Le traitement responsable des déchets liquides demeure un véritable défi des défenseurs de l’environnement. Chaque jour, des dizaines de camions déversent des boues de vidange dans la forêt classée de Tienfala, à 34 km de la capitale sous le regard impuissant des autorités locales et de la Direction Régionale des services des eaux et forêts de Koulikoro.   

Provenant des fosses septiques et des latrines, les déchets liquides sont souvent laissés à l’air libre et constituent un danger flagrant à la santé des Maliens. Après les plaintes des habitants dans les quartiers de Bamako, les camions remplis de boues de vidange prennent d’assaut la forêt classée de Tienfala chaque jour depuis au moins trois ans malgré l’alerte lancée par les communautés locales.

« On n’a pas eu besoin d’autorisation pour venir déverser les déchets ici. C’est une façon de gagner le pain quotidien. Mais si un endroit commence à être peuplé nous changeons de déversoir. Avant c’est à Marseille (ndlr : quartier périphérique de Bamako) que nous partions verser mais avec la démographie de la population dans le quartier nous sommes aujourd’hui ici », explique ce chauffeur dans la forêt classée de Tienfala sur la route de Koulikoro.

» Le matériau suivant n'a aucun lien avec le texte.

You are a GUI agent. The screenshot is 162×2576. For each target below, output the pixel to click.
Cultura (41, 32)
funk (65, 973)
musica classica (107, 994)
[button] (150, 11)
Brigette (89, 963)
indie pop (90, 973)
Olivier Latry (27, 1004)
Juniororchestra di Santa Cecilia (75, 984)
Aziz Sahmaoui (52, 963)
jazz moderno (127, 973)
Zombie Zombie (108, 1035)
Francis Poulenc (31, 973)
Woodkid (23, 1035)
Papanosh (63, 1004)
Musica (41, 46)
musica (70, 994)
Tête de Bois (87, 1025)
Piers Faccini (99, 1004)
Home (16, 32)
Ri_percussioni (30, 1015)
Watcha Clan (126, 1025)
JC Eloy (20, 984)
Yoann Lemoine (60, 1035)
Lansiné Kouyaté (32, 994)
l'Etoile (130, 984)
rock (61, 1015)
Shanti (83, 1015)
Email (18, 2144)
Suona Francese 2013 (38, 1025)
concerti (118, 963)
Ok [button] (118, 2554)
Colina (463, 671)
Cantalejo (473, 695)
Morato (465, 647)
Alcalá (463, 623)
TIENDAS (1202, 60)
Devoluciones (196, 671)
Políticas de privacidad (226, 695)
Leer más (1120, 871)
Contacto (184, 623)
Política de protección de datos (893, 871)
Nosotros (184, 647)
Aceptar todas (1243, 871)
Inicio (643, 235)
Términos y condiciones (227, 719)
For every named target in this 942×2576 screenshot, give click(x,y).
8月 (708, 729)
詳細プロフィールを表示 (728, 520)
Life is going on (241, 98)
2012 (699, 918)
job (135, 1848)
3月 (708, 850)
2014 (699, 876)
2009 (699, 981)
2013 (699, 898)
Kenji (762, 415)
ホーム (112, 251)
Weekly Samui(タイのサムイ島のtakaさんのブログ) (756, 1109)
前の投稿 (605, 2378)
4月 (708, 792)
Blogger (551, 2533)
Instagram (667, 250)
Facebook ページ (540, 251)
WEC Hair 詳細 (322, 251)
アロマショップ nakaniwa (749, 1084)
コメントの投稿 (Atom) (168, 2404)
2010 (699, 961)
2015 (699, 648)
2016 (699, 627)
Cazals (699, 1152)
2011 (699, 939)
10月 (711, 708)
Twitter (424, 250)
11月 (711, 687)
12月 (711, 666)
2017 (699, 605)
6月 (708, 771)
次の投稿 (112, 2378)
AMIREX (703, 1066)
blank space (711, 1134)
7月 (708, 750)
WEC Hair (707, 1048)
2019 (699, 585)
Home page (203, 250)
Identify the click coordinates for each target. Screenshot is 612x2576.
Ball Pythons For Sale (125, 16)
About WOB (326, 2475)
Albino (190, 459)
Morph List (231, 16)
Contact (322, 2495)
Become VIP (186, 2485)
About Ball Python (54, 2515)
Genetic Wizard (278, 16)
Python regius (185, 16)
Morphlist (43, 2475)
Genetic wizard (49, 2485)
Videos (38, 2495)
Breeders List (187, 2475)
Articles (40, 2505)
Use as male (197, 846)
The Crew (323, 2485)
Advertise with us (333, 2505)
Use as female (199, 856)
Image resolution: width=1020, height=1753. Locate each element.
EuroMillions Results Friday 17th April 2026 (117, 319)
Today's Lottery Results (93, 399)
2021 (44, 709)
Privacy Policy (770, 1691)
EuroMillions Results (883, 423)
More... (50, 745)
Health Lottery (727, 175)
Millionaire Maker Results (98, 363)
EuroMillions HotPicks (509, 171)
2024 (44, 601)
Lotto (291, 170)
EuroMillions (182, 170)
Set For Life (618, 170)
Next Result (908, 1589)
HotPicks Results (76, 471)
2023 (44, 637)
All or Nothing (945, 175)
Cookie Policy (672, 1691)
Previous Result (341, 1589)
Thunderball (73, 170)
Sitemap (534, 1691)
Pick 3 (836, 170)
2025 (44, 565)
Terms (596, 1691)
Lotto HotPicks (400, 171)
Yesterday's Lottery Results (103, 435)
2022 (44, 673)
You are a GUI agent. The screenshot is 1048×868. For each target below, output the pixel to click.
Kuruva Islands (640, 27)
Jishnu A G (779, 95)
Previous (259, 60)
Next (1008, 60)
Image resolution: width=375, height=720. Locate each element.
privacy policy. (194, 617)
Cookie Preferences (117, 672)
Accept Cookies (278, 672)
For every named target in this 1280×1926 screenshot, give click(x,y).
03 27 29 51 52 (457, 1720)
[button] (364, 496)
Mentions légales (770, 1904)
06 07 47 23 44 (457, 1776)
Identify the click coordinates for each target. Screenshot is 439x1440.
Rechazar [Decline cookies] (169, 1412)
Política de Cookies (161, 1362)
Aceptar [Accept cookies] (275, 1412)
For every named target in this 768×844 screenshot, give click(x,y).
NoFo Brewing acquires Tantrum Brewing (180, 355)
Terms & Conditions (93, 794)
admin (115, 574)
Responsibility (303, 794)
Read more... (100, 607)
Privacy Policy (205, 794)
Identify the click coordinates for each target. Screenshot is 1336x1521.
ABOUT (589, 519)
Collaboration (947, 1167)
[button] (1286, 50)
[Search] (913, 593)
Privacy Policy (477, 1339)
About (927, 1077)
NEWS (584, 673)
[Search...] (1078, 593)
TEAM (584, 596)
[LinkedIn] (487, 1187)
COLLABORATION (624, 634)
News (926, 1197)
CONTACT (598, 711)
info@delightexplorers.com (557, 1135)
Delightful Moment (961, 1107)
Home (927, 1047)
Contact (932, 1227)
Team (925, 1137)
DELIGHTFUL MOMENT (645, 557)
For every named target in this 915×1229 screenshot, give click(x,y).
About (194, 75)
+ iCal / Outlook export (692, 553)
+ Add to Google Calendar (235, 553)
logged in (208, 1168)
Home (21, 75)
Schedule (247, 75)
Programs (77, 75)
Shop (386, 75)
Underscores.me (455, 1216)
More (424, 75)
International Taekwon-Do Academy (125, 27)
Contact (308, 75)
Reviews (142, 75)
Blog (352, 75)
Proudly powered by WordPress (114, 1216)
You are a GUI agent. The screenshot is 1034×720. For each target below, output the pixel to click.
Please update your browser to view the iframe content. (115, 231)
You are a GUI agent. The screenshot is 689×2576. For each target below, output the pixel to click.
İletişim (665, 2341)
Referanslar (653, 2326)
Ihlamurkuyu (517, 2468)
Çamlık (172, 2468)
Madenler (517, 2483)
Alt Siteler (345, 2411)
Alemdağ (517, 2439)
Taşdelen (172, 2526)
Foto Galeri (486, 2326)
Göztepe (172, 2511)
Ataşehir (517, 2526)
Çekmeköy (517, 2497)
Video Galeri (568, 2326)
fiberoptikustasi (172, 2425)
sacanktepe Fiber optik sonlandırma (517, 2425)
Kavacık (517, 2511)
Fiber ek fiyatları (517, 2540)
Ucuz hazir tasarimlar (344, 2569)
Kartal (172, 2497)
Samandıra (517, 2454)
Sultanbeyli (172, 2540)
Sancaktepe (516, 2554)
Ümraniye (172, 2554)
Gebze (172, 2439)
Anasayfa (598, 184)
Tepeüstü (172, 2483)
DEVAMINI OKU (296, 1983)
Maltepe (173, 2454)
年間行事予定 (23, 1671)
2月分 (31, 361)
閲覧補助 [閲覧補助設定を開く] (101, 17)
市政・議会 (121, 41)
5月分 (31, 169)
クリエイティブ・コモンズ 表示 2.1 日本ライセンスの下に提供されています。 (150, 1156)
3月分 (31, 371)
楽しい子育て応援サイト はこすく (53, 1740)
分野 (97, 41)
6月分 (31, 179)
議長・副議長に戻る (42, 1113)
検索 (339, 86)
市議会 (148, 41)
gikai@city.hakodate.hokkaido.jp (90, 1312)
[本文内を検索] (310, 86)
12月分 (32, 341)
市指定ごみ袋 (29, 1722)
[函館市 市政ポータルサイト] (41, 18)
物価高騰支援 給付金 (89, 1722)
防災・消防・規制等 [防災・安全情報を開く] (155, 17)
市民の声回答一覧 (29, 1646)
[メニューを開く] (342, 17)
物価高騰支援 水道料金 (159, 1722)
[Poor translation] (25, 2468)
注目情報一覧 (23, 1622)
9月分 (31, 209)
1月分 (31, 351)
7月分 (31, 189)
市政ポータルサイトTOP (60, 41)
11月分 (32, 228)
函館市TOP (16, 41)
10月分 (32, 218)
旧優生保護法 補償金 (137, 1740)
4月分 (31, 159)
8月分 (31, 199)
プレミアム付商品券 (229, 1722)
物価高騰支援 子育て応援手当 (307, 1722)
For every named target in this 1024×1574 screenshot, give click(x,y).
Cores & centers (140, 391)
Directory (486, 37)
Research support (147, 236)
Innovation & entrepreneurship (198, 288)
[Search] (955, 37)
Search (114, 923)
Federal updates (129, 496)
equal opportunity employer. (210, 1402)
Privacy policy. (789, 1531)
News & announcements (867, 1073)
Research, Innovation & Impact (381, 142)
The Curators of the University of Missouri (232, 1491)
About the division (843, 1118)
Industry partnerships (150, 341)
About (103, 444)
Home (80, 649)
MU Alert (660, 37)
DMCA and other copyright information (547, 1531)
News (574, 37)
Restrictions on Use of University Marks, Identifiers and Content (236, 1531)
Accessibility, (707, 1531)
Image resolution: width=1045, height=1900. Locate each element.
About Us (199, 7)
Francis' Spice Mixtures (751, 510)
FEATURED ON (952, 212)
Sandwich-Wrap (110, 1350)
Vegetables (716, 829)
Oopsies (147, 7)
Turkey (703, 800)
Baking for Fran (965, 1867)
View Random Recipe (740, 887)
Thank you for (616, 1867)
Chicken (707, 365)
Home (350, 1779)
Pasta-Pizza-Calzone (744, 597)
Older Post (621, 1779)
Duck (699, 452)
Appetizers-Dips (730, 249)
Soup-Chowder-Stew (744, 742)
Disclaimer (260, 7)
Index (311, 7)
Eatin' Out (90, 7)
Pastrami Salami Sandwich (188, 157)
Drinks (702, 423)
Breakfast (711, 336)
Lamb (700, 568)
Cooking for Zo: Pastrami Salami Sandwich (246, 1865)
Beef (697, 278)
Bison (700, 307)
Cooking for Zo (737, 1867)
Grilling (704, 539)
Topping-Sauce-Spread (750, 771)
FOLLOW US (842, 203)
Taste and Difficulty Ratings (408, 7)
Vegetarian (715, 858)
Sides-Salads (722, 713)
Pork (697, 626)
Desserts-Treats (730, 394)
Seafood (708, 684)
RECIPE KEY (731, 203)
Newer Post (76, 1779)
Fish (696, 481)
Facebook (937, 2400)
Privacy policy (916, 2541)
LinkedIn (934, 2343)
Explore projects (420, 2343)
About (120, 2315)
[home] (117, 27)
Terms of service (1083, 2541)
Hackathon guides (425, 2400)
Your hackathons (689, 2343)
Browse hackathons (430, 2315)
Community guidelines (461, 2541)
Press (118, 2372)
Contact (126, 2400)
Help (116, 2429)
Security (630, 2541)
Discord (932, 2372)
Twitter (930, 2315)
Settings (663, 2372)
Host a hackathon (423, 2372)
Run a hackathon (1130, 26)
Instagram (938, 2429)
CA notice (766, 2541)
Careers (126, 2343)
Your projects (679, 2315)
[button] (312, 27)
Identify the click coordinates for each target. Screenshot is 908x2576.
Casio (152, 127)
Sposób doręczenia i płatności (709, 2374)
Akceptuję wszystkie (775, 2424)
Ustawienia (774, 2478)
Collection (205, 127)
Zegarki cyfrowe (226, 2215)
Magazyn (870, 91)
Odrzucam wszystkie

Pour Boubacar Coulibaly, Cultivateur, la situation les empêche d’avoir une vie paisible : « Nous ne sommes plus à l’aise dans nos propres concessions. L’odeur des déchets rend l’air lourd à respirer. J’ai plusieurs fois dénoncé cette situation. J’ai averti les Eaux et Forêts et les agents de la Mairie. Cela fait trois à quatre ans que cette situation dure. Avant, c’était dans les champs maintenant c’est dans la forêt », dénonce-t-il

Les autorités communales indiquent qu’il est de la responsabilité des services des Eaux et Forêts, de protéger le patrimoine. Alors que la Direction Régionale des Services des Eaux et Forêts de Koulikoro souligne que des interpellations ont eu lieu pour dissuader les auteurs. Toutefois, le Directeur indique que les moyens doivent être mis à la disposition pour lutter contre le phénomène : « Le plus souvent ils viennent déverser la nuit entre 2 heures, 3 heures et 4 heures du matin. Et le travail des agents est assez fastidieux. Il leur suffit d’un laps de temps pour commettre leur forfait. S’il faut que les agents se déplacent à 2 heures ou 3 heures du matin à moto, ils n’ont pas de véhicules. Et avec tout ce banditisme, ce n’est pas facile », souligne Dramane Barro.